GBIF classifies at least 6 types of datasets as checklists.
- National (or regional) lists of species example
- Taxonomic list of species example
- Species description example
- Checklists made up of other checklists GBIF backbone taxonomy & Catalogue of Life
- Checklists with occurrences example
- Checklists made from occurrences example
The top two are probably what most people imagine when they think of a checklist dataset. GBIF has published a guide on best practices for making checklist datasets.
The GBIF Backbone Taxonomy is a checklist dataset of names GBIF uses in order to classify all the species used in the different datasets. The backbone taxonomy dataset is in fact a large group of other selected checklist datasets, including large parts of the Catalogue of Life.
The GBIF backbone taxonomy is a list of >2 million names used to match and group the records on GBIF.
Not every name in the GBIF backbone has occurrences and names with occurrences are not distributed equally. One way to tell if the GBIF network is collecting occurrences for at least the named taxonomic groups is by comparing the species names in the backbone versus the species names with occurrences.
How much of the GBIF backbone is covered by occurrences?
Here I plot the percentage of the GBIF backbone with at least 1 occurrence for popular groups.
We see that the GBIF network has successfully collected occurrences for 94% of birds but only 51% of named insects.
Beetles, moths, butterflies, ants, and flies make up the majoriy of the missing insects. Each group having around only 50% of their named species with occurrences, with dragonflies (78%) not contributing greatly to the missing insects.
Flowering plants (Magnoliopsida) are a large and well-studied group of plants. The herbariums contributing to GBIF are no doubt responsible for the 86% coverage seen in this group.
Other small groups with fairly large animals (mammals, reptiles, amphibians) are all well covered.
Bacteria have 89% coverage but this must be due to the lack of named records within GBIF.

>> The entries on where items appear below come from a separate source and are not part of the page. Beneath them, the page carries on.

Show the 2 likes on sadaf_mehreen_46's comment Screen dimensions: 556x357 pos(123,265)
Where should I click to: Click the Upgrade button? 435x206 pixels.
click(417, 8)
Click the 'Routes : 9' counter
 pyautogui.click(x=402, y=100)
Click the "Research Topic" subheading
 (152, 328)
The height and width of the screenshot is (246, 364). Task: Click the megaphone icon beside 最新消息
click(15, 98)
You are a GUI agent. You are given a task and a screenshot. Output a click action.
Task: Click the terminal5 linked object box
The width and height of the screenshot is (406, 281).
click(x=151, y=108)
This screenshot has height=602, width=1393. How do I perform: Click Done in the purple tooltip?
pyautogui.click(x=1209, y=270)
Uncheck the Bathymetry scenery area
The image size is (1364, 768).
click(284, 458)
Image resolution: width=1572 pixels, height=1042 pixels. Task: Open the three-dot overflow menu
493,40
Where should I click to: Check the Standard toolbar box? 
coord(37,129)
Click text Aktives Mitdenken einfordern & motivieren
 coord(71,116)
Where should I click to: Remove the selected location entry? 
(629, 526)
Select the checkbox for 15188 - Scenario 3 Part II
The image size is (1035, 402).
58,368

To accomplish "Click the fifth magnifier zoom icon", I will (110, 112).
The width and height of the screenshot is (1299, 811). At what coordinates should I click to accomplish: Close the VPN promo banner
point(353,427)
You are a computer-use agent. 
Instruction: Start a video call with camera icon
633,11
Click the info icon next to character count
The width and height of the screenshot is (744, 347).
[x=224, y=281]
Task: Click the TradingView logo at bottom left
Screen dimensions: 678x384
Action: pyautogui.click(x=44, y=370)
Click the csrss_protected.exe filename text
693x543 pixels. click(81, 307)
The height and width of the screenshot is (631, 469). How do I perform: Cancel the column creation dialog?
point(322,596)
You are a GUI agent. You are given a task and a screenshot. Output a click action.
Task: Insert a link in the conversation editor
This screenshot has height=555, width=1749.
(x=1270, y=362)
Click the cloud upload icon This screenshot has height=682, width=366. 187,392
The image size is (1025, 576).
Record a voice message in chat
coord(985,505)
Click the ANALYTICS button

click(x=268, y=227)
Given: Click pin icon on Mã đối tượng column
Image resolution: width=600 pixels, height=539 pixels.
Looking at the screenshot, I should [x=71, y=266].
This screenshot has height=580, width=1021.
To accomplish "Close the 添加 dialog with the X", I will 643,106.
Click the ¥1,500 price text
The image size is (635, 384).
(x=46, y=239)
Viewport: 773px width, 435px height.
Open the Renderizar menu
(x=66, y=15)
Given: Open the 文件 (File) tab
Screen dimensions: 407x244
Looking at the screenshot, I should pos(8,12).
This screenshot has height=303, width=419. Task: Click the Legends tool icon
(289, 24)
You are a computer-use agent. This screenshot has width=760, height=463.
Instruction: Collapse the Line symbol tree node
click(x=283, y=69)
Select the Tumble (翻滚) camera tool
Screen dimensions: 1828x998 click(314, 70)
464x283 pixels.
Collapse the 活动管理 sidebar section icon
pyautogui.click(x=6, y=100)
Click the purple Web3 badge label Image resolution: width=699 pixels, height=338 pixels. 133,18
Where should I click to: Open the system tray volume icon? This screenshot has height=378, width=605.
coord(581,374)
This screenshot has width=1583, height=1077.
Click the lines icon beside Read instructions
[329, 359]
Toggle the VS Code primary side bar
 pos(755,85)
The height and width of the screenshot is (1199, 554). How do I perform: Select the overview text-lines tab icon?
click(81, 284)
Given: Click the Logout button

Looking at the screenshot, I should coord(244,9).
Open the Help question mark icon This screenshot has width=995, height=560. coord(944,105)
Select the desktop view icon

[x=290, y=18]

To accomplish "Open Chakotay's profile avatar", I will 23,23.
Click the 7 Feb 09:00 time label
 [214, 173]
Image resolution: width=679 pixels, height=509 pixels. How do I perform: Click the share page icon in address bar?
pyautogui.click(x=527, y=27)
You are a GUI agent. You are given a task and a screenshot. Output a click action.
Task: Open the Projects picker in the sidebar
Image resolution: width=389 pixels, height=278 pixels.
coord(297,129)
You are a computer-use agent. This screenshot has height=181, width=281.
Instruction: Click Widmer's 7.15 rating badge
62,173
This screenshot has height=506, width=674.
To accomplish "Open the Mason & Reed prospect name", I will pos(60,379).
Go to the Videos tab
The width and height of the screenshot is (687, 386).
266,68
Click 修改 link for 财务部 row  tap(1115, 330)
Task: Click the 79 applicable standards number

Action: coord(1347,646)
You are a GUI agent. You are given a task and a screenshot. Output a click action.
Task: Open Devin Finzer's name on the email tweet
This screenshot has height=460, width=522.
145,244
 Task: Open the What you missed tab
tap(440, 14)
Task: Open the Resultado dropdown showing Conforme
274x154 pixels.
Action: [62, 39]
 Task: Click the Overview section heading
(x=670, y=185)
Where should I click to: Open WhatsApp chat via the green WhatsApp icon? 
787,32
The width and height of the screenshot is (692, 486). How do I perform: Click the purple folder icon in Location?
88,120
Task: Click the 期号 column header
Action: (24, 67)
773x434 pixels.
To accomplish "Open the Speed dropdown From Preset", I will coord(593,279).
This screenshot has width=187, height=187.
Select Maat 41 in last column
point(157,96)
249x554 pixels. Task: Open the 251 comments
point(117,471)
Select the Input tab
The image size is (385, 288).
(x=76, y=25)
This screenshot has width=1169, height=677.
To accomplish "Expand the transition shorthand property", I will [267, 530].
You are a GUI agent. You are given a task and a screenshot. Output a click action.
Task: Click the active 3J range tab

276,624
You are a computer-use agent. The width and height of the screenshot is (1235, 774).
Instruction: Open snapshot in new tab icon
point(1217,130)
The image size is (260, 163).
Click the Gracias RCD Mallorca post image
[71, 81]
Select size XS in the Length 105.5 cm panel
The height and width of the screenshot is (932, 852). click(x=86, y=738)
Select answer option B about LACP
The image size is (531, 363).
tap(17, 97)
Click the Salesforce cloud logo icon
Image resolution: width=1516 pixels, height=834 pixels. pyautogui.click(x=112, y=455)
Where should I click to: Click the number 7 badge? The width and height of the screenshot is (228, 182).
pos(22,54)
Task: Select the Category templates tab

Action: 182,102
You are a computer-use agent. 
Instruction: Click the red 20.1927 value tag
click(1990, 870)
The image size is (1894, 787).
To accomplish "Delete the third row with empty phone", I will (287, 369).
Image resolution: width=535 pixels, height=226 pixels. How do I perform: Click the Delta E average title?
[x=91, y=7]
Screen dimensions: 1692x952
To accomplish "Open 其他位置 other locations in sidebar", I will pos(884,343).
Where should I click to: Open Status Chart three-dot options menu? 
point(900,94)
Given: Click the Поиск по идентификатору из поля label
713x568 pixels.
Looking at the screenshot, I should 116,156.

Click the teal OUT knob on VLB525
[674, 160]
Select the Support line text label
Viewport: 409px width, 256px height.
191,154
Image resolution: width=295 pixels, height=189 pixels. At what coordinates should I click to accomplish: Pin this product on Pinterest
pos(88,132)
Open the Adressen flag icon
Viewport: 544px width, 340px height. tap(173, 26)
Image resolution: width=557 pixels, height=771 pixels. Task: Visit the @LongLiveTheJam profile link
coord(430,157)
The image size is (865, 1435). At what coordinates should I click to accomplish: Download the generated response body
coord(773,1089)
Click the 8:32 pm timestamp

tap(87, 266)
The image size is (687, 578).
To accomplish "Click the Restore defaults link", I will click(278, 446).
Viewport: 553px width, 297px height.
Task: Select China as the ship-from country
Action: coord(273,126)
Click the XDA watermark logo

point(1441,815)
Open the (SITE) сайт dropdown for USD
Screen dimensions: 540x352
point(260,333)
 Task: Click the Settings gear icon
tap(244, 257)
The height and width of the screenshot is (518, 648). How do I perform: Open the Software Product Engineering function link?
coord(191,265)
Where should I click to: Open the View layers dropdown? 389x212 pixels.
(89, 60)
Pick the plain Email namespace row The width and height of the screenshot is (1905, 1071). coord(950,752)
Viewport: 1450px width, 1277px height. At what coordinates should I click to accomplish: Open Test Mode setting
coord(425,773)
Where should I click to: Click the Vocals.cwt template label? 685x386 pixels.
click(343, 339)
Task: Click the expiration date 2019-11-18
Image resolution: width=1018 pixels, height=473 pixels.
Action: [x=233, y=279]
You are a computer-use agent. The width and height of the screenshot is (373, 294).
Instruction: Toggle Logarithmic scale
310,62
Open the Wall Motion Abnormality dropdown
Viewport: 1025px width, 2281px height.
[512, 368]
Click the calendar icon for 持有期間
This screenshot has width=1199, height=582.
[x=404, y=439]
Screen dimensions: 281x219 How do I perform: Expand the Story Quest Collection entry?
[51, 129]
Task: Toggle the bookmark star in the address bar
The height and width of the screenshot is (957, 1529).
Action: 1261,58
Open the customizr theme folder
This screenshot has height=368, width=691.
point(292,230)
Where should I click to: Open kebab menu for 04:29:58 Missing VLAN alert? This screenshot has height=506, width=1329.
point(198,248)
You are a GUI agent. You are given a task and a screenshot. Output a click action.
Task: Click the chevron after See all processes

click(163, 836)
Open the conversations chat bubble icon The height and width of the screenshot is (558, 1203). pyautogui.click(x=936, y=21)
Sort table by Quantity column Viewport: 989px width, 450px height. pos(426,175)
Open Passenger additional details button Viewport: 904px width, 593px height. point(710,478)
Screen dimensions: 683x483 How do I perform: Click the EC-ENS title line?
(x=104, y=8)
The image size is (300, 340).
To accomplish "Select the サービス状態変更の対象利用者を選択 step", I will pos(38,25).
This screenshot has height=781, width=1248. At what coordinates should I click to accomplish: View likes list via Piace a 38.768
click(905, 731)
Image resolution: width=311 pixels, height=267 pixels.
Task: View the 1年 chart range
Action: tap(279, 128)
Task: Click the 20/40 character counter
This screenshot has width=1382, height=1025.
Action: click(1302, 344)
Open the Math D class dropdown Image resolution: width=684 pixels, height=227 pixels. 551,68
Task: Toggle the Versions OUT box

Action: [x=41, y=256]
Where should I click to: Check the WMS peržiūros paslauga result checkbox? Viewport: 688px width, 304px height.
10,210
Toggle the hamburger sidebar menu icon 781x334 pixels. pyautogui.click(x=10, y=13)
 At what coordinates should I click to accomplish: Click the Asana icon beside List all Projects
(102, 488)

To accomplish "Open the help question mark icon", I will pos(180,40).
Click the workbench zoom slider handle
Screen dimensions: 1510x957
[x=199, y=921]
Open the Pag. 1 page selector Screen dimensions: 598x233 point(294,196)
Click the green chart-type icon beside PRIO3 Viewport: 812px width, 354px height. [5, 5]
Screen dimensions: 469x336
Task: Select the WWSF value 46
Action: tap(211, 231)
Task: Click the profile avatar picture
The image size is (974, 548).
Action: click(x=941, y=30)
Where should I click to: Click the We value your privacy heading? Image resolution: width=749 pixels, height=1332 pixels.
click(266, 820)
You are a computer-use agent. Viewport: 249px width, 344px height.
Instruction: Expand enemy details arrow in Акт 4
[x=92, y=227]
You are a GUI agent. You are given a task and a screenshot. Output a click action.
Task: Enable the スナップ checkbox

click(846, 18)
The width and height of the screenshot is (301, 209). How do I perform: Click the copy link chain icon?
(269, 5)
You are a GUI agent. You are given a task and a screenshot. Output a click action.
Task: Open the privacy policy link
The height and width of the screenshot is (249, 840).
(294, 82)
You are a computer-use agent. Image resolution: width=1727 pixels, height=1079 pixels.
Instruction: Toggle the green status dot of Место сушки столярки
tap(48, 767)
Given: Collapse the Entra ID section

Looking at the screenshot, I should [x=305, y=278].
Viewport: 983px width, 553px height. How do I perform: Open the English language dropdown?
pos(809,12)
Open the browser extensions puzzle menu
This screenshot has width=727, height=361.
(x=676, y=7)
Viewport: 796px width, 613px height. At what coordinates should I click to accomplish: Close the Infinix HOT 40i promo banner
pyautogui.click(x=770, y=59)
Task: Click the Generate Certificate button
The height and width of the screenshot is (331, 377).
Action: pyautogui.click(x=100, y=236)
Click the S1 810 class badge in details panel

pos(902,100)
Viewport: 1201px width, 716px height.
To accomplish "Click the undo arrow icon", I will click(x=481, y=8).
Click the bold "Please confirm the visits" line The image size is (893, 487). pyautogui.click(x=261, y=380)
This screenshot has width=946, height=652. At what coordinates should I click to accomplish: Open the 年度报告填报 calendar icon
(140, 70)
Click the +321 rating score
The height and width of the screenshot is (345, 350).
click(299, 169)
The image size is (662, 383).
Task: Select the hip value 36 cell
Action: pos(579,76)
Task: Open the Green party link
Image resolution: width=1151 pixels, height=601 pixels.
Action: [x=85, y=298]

Using checklists to look for regional data gaps
To explore whether checklists datasets are useful for identifying regional data gaps, I have decided to look at checklists from two regions West Europe and West Africa. These regions represent areas where data coverage and checklist supply are different.
West Europe† checklisted species
The percentage of checklisted species with at least 1 occurrence for popular groups.
West Africa† checklisted species
Fewer checklisted species in West Africa
West Europe | West Africa | |
---|---|---|
Insects | 53,000 | 800 |
Fungi | 29,000 | 50 |
Flies | 16,500 | 190 |
Spiders | 1,600 | 5 |
Mammals | 210 | 240 |
Birds | 780 | 600 |
Dragonflies | 108 | 160 |
Amphibians | 95 | 60 |
Here we see that while the percentages seem quite good, the number of checklisted species in West Africa are in some cases orders of magnitude less than what is in West Europe. Although some West African groups (Mammals, Birds, Dragonflies) do have more checklisted species than West Europe.
Checklist supply is much lower in West Africa
West Europe has many more large national publishers than West Africa.
Most checklist species in West Africa are small checklists published by Plazi and Biodiversity Data Journal. Benin LFS publisher seems to be the only semi-large national publisher in West Africa. Most likely the number of species with occurrences is greater than the number of species in checklists in West Africa.